THE DATA =
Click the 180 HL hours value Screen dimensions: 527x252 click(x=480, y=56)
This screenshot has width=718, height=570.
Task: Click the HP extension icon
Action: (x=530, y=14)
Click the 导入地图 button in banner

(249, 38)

PROBLEM STATEMENT = Beginning with the first line, transcribe the complete listing exactly.

TASK RESULT =
Click the 180 HL hours value Screen dimensions: 527x252 click(x=480, y=56)
This screenshot has width=718, height=570.
Task: Click the HP extension icon
Action: (x=530, y=14)
Click the 导入地图 button in banner

(249, 38)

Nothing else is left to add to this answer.